### PROBLEM DESCRIPTION
Rewrite the Opus One passage starting at "Mr. Mondavi said" and ending at "with similar panache.", swapping "panache" for "flair".

At the time, Mr. Mondavi demurred, saying that his four-year-old winery was too small and frail yet for such an ambitious undertaking. But the baron persisted and in 1978 persuaded Mr. Mondavi to join him in a 50/50 joint venture based in the Napa Valley. Opus One was born - and with it the California luxury-wine category - with an initial release of 5,000 cases produced at the Robert Mondavi Winery in 1981. Today, with its own winery just across the highway, Opus One produces 30,000 cases annually. The wine, a Bordeaux-style red, sells for $90 to $100 a bottle and is nearly always on allocation, as demand exceeds supply.

Mr. Mondavi said it was the strength of his rapport with the baron that drove the venture. "When we first met, and I looked at him and he at me, I knew he was telling the truth, and we had complete faith in each other," he said. "In 11 years, never did he violate the understanding we had in that room." Since the baron's death in 1988, his daughter, Baroness Philippine, has taken charge of the joint venture with similar panache.

Going forward, the Mondavis sought to duplicate the special relationship they had with the Rothschilds, but it did not always work out. "I had a deal in Chile, but they were very corporate," Robert Mondavi said, putting a pejorative slant on the word as he declined to mention any names. "We made 10,000 cases together, but they did not follow through on the understanding I thought we had. We cut off the relationship completely, and then it took three years to find somebody with the same goals we had," he said.

### STORED ROWS

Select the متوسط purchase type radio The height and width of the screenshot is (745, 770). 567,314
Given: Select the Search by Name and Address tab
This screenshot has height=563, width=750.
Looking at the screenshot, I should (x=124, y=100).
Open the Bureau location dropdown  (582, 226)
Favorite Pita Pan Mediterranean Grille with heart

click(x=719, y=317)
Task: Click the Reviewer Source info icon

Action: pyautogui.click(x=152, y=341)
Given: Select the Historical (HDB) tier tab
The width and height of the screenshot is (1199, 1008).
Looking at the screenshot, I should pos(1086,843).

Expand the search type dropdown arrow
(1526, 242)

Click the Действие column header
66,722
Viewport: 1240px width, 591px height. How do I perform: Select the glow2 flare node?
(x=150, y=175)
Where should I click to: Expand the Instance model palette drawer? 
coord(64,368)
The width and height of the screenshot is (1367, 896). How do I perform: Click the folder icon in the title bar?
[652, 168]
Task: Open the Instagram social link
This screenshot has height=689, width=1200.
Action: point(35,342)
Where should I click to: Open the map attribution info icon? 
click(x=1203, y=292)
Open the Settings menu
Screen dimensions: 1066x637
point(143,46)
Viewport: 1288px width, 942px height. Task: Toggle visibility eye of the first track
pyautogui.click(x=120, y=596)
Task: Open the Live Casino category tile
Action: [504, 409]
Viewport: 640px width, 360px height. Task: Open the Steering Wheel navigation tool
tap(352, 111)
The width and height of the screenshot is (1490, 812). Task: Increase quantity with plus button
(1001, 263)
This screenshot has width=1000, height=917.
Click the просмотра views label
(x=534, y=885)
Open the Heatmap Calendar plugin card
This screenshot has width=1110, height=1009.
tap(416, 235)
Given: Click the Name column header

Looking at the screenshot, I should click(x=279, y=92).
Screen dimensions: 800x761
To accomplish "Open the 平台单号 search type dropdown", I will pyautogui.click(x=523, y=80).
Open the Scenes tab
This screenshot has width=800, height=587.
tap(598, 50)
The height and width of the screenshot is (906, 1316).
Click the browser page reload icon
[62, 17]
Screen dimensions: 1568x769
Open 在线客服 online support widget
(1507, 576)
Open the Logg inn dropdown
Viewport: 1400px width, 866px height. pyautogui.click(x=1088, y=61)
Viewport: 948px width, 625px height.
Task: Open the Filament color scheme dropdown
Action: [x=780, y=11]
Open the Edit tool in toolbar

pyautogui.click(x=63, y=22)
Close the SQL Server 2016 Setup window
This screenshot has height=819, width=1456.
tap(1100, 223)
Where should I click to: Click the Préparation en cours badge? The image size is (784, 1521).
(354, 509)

### ANSWER TO THE EXERCISE
Mr. Mondavi said it was the strength of his rapport with the baron that drove the venture. "When we first met, and I looked at him and he at me, I knew he was telling the truth, and we had complete faith in each other," he said. "In 11 years, never did he violate the understanding we had in that room." Since the baron's death in 1988, his daughter, Baroness Philippine, has taken charge of the joint venture with similar flair.